__Your assignment__. In the entries below, find the line with "The image size is (1366, 768)." and the line with "Open the notification bell". Reproduce those two lines and every line between them exactly, and nothing more.

__Extracted material__.
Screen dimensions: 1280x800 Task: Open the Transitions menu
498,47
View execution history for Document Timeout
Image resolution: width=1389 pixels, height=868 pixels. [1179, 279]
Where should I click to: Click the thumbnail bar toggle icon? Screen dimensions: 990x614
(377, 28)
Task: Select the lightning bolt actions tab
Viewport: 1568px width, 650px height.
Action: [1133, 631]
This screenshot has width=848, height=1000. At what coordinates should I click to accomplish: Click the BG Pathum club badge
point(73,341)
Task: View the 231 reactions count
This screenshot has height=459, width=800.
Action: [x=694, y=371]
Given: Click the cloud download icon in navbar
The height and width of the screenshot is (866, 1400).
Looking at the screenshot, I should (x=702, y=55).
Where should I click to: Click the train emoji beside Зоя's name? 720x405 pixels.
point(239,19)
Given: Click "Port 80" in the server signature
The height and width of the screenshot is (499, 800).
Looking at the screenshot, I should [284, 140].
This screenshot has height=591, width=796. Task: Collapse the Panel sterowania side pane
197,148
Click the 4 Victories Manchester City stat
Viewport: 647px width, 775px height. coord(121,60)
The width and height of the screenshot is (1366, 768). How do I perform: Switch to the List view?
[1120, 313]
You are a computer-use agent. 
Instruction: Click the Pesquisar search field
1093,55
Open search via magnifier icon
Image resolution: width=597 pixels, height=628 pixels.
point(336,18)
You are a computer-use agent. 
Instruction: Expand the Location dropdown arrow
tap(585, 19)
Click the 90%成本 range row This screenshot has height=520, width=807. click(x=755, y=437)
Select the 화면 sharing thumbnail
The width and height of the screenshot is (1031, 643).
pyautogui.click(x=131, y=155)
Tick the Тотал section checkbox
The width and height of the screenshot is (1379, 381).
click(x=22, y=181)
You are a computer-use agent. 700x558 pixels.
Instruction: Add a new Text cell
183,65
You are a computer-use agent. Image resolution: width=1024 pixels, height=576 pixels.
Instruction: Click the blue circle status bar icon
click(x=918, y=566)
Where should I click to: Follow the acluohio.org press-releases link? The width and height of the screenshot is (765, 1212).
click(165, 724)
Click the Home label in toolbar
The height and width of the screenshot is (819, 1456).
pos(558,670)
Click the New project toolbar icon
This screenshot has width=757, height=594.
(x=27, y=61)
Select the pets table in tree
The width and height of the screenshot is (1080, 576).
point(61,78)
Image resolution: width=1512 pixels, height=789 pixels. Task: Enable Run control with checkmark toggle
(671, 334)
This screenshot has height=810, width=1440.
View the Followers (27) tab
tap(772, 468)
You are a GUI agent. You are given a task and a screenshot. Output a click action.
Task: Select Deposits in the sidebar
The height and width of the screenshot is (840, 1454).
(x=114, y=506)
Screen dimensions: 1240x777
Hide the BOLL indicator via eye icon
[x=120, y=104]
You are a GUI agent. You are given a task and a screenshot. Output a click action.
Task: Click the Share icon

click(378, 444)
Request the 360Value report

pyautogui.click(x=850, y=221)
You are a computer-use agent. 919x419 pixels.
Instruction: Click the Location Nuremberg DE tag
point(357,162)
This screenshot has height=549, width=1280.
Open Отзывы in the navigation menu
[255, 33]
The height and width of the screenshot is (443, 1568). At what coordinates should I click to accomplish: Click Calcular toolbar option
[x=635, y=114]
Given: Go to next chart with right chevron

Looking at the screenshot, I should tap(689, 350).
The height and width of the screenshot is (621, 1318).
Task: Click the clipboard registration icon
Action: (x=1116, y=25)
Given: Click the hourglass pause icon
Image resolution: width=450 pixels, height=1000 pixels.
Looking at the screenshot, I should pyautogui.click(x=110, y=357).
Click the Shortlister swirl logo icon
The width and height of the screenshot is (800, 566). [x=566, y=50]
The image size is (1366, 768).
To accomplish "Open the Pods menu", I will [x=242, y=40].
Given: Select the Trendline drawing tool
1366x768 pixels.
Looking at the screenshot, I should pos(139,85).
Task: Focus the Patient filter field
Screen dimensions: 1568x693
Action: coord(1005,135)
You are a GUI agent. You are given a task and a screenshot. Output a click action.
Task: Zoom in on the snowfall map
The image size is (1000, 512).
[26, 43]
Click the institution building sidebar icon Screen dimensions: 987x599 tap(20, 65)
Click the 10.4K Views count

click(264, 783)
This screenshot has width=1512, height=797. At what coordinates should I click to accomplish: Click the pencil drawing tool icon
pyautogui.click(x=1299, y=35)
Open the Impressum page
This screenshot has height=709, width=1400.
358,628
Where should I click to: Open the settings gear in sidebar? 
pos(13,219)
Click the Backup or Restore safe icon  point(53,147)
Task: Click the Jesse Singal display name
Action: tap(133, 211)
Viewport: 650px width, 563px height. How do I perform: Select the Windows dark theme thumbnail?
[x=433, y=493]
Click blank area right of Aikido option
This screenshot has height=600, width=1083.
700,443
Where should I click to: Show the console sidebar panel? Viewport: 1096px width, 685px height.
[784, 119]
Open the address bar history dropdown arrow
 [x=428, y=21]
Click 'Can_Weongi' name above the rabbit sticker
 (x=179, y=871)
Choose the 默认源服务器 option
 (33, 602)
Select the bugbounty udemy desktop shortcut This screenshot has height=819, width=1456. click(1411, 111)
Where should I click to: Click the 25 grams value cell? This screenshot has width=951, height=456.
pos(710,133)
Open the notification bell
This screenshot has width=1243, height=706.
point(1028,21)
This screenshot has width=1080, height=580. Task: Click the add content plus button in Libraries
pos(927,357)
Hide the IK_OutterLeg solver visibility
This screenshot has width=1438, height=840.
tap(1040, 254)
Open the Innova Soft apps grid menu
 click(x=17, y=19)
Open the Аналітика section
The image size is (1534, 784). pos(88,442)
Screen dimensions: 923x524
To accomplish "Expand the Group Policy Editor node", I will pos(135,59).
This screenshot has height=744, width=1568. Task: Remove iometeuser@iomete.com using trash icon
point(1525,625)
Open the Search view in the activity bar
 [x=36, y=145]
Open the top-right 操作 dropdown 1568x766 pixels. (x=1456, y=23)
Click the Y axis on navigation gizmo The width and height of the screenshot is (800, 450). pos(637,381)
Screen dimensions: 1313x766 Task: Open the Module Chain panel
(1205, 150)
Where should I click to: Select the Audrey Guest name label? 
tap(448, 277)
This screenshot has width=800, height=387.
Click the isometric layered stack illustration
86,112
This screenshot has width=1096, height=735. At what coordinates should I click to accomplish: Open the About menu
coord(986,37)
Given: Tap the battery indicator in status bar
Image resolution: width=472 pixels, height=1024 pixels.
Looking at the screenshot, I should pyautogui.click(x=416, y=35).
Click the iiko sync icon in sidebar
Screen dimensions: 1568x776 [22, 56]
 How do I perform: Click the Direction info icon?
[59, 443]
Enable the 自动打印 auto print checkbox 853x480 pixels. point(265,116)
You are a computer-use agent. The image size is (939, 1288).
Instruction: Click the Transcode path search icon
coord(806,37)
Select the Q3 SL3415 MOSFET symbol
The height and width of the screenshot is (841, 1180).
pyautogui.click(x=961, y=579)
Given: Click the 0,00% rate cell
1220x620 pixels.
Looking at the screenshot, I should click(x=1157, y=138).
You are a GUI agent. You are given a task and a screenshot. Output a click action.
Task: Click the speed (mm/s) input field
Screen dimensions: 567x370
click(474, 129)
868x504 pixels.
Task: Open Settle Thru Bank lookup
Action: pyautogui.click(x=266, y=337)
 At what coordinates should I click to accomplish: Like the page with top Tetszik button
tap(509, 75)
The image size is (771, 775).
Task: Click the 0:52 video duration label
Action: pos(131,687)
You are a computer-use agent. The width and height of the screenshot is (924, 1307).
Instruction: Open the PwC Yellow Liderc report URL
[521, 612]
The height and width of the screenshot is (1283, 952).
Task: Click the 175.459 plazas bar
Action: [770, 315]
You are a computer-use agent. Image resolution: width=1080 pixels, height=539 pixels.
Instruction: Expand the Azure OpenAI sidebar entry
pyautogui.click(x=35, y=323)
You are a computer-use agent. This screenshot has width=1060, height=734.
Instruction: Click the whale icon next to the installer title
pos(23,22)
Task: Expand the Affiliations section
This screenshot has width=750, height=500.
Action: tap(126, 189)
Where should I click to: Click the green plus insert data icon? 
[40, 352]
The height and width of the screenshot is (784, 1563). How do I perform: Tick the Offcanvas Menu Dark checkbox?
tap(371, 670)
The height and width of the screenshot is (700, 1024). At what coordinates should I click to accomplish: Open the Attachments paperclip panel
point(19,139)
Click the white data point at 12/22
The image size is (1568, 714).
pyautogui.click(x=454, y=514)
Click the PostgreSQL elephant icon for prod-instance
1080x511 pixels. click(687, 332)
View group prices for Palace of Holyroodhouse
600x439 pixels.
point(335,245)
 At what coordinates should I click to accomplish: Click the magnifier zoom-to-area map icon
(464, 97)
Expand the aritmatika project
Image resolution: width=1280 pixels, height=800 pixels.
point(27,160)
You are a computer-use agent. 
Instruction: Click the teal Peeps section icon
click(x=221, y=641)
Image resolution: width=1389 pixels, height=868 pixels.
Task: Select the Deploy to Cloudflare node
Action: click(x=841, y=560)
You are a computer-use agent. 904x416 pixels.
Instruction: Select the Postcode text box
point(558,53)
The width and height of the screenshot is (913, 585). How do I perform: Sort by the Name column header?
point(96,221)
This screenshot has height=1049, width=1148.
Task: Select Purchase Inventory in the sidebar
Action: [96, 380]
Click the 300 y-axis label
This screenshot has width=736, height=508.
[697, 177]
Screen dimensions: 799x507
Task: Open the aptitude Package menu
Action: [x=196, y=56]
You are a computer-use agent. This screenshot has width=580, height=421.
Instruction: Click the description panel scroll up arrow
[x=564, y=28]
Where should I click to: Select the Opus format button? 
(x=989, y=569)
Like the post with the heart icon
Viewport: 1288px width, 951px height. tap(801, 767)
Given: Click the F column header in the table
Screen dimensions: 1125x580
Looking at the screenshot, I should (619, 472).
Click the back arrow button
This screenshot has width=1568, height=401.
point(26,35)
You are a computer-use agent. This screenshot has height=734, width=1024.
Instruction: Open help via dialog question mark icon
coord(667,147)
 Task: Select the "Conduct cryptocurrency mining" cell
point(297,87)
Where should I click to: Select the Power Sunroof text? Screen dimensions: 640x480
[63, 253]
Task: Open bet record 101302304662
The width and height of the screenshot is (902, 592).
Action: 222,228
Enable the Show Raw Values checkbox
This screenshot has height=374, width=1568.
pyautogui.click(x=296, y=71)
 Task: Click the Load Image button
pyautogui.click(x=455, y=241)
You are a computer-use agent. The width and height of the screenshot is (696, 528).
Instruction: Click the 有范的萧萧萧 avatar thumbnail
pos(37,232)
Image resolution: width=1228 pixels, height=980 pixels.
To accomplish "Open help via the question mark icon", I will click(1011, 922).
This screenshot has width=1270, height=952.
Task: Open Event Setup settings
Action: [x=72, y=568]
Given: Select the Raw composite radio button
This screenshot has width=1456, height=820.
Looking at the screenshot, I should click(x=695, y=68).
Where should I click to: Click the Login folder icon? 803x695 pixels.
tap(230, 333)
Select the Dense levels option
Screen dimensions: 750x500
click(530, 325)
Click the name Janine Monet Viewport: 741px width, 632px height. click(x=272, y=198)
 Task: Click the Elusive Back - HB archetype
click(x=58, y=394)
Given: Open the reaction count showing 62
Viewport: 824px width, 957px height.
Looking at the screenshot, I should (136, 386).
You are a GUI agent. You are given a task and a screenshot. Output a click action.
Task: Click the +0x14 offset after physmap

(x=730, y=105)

__Answer box__.
The image size is (1366, 768).
To accomplish "Open the Pods menu", I will [x=242, y=40].
Given: Select the Trendline drawing tool
1366x768 pixels.
Looking at the screenshot, I should pos(139,85).
Task: Focus the Patient filter field
Screen dimensions: 1568x693
Action: coord(1005,135)
You are a GUI agent. You are given a task and a screenshot. Output a click action.
Task: Zoom in on the snowfall map
The image size is (1000, 512).
[26, 43]
Click the institution building sidebar icon Screen dimensions: 987x599 tap(20, 65)
Click the 10.4K Views count

click(264, 783)
This screenshot has width=1512, height=797. At what coordinates should I click to accomplish: Click the pencil drawing tool icon
pyautogui.click(x=1299, y=35)
Open the Impressum page
This screenshot has height=709, width=1400.
358,628
Where should I click to: Open the settings gear in sidebar? 
pos(13,219)
Click the Backup or Restore safe icon  point(53,147)
Task: Click the Jesse Singal display name
Action: tap(133, 211)
Viewport: 650px width, 563px height. How do I perform: Select the Windows dark theme thumbnail?
[x=433, y=493]
Click blank area right of Aikido option
This screenshot has height=600, width=1083.
700,443
Where should I click to: Show the console sidebar panel? Viewport: 1096px width, 685px height.
[784, 119]
Open the address bar history dropdown arrow
 [x=428, y=21]
Click 'Can_Weongi' name above the rabbit sticker
 (x=179, y=871)
Choose the 默认源服务器 option
 (33, 602)
Select the bugbounty udemy desktop shortcut This screenshot has height=819, width=1456. click(1411, 111)
Where should I click to: Click the 25 grams value cell? This screenshot has width=951, height=456.
pos(710,133)
Open the notification bell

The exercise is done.